Rows of pointing data:
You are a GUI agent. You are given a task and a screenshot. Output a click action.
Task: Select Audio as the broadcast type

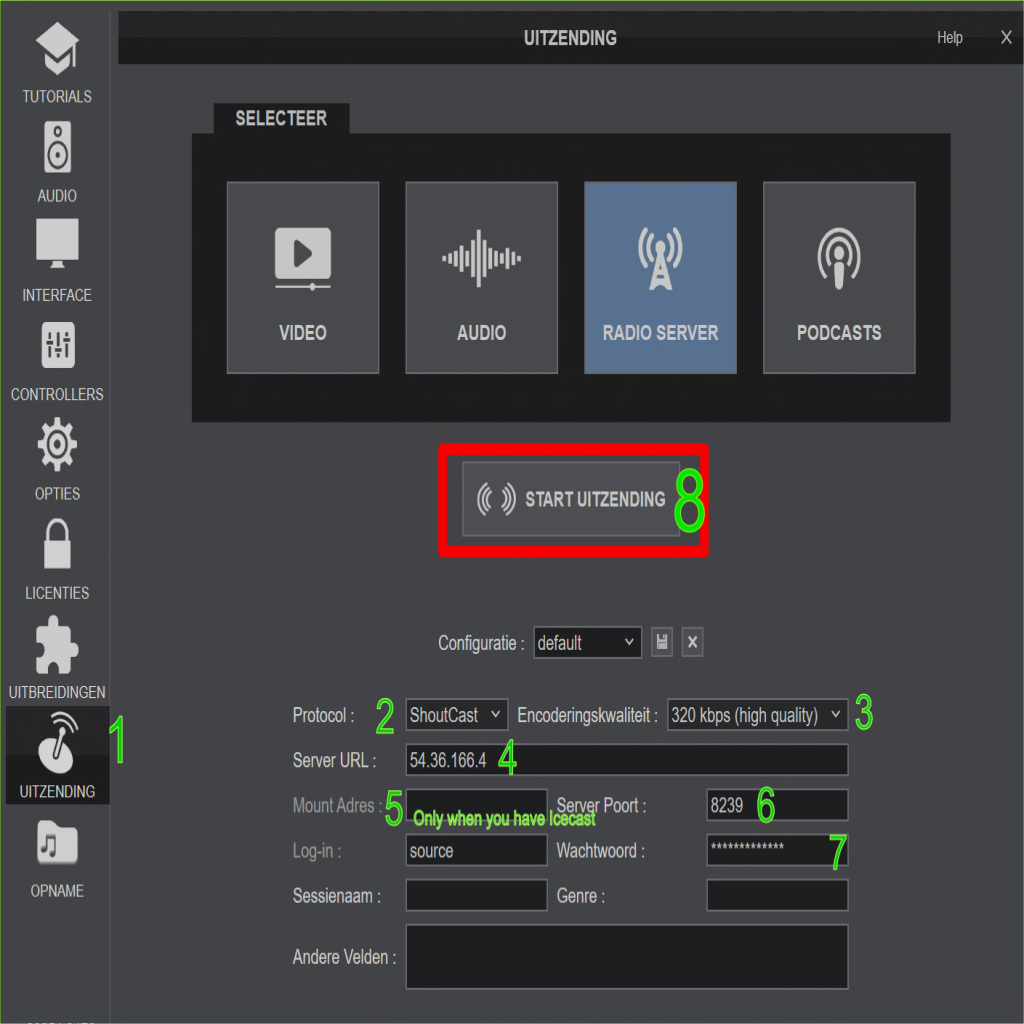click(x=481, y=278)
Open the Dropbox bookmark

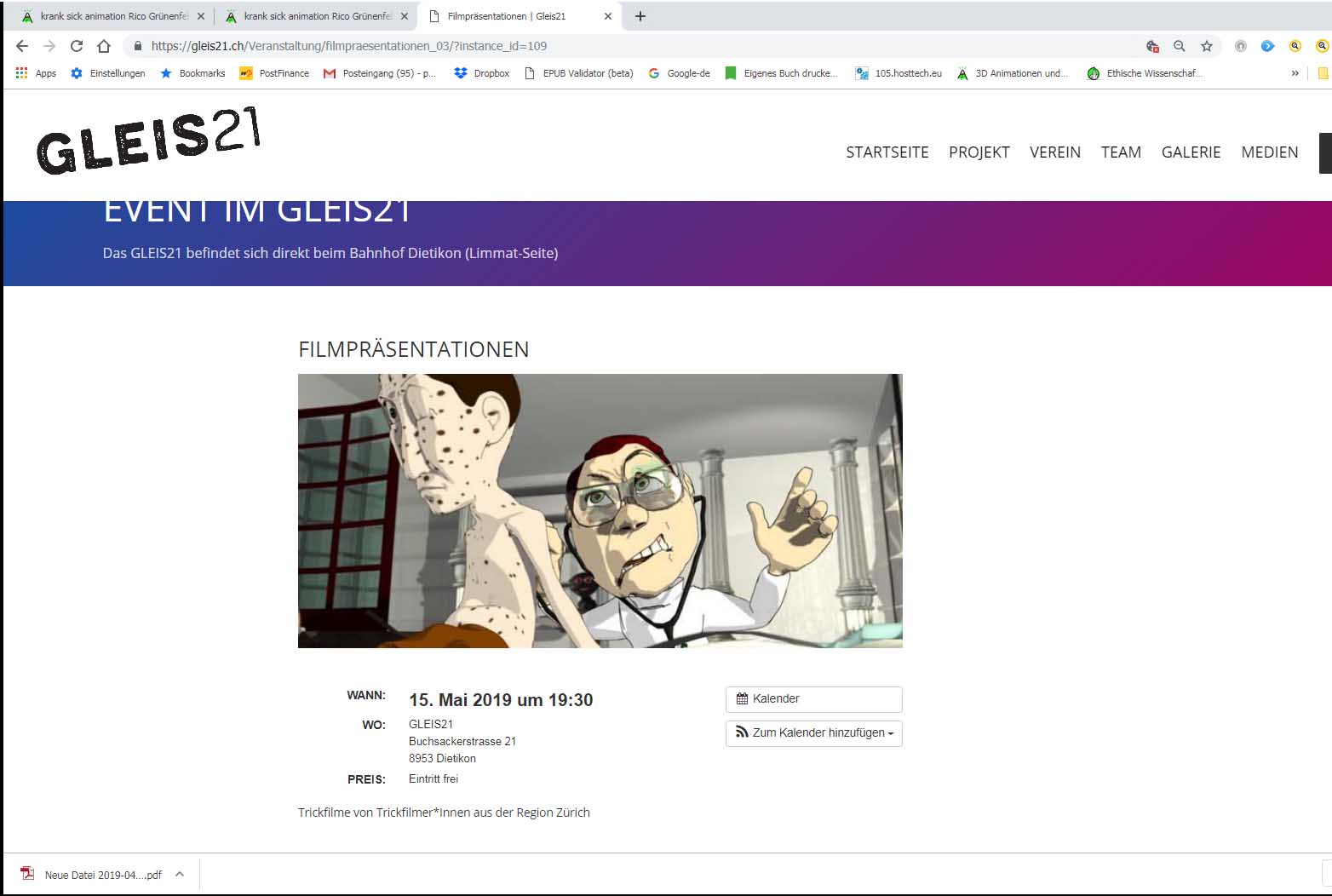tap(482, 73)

* * *

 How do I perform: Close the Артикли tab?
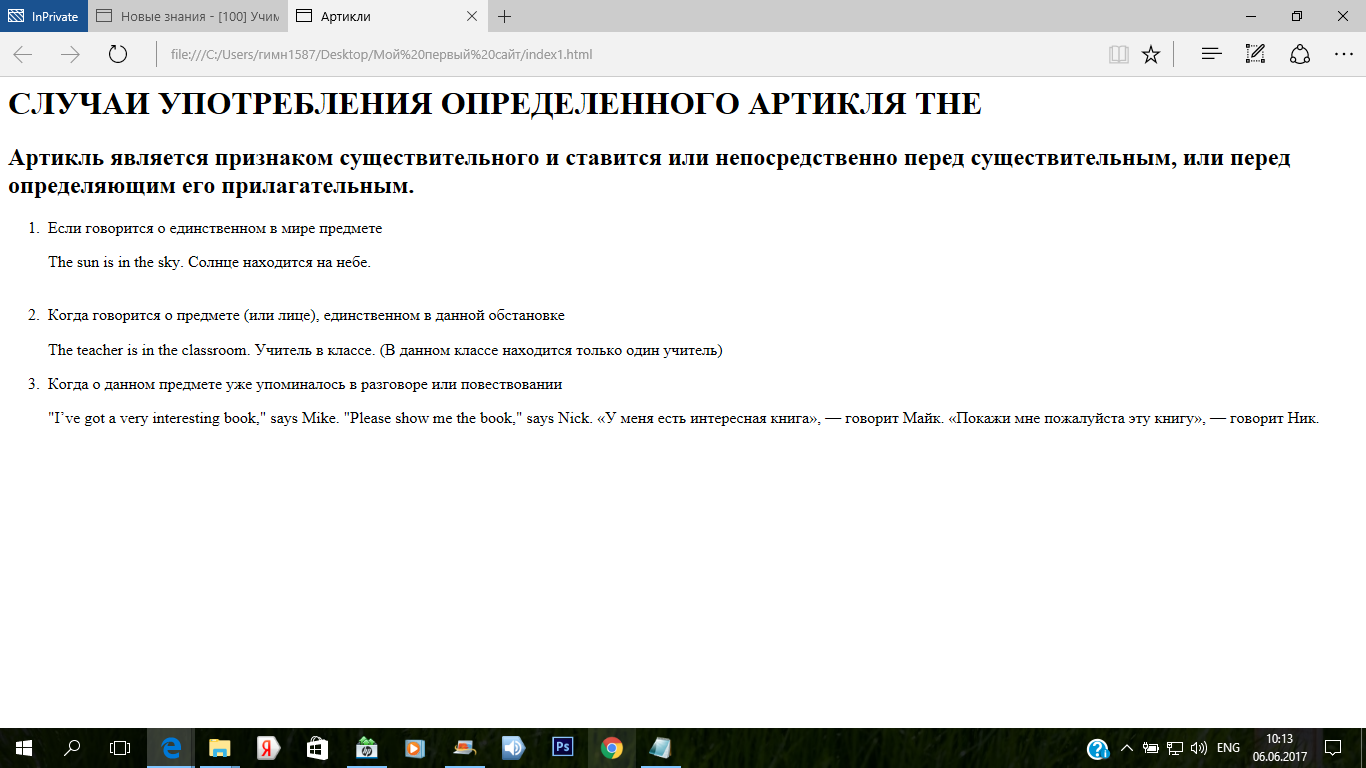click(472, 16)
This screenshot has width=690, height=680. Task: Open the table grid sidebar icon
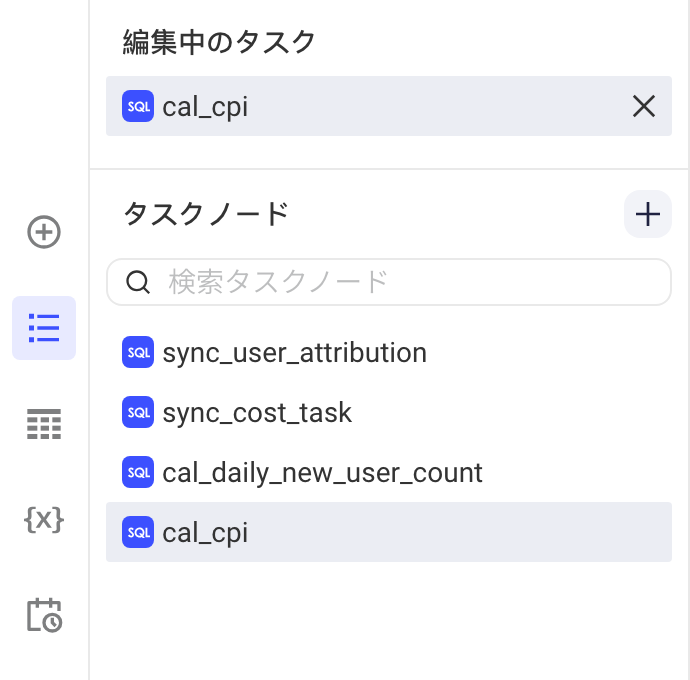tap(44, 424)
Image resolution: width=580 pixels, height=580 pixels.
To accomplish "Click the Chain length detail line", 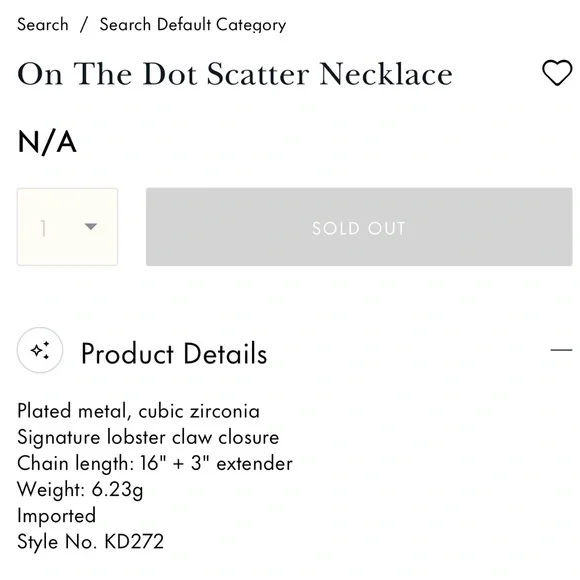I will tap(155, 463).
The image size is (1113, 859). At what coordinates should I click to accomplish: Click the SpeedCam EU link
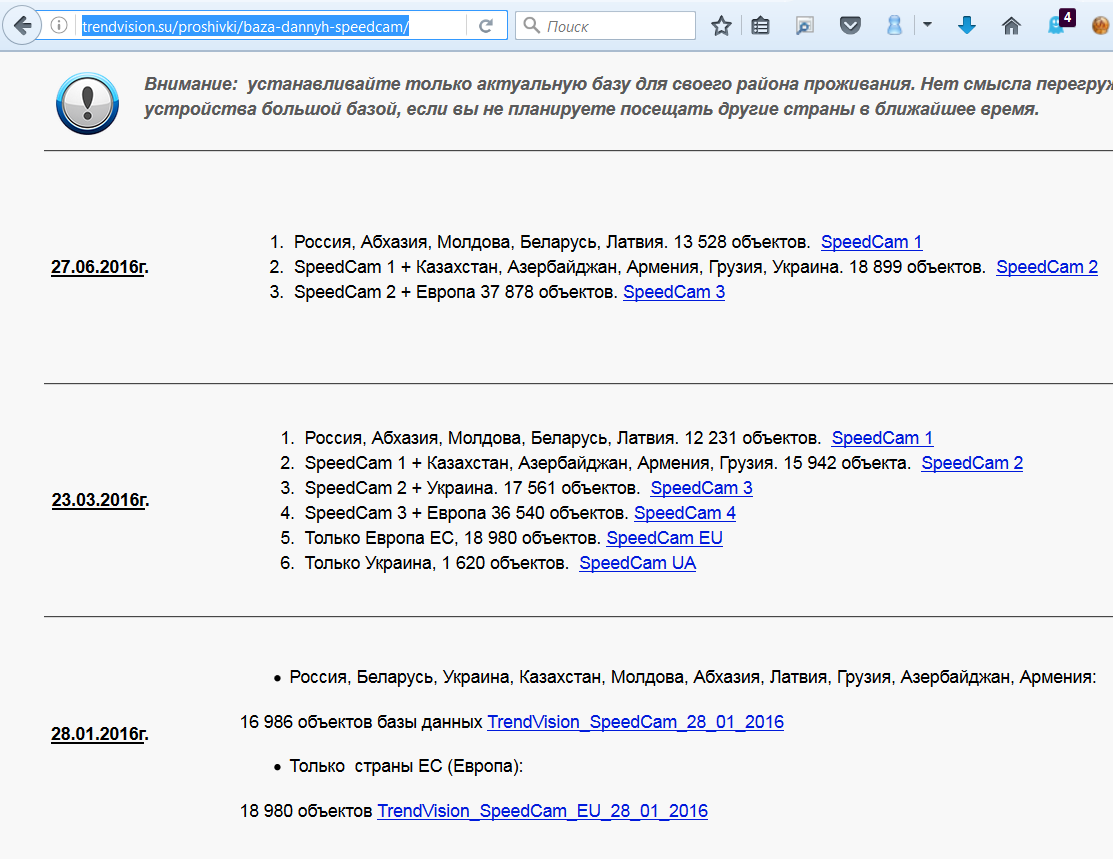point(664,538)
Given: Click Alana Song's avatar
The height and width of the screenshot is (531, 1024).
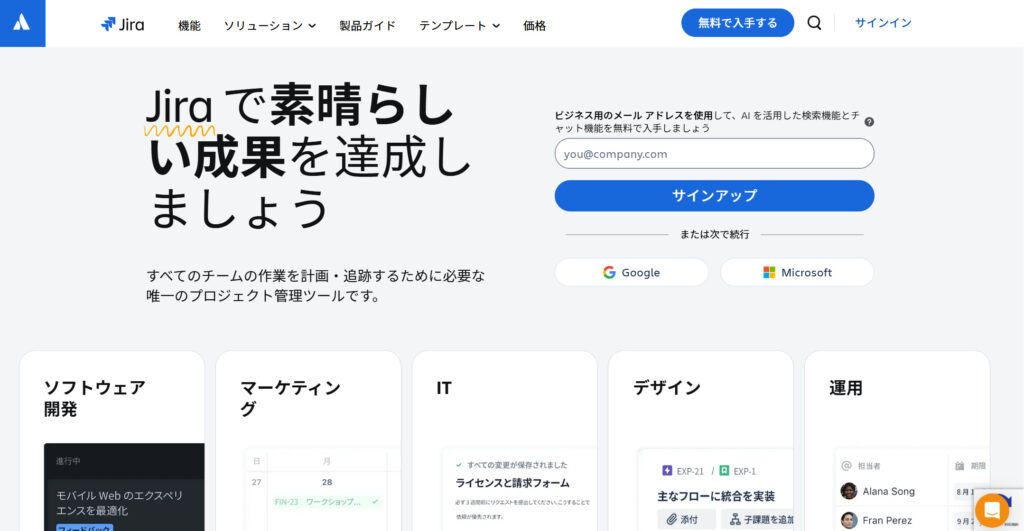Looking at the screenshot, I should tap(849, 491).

--- To be done ---
Repeat the entries from the line containing "You are a GUI" through the line containing "tap(482, 73)", including both of those lines. Leave the pictures out of your answer.

--- The reply ---
You are a GUI agent. You are given a task and a screenshot. Output a click action.
Task: Select Audio as the broadcast type

click(x=481, y=278)
Open the Dropbox bookmark

tap(482, 73)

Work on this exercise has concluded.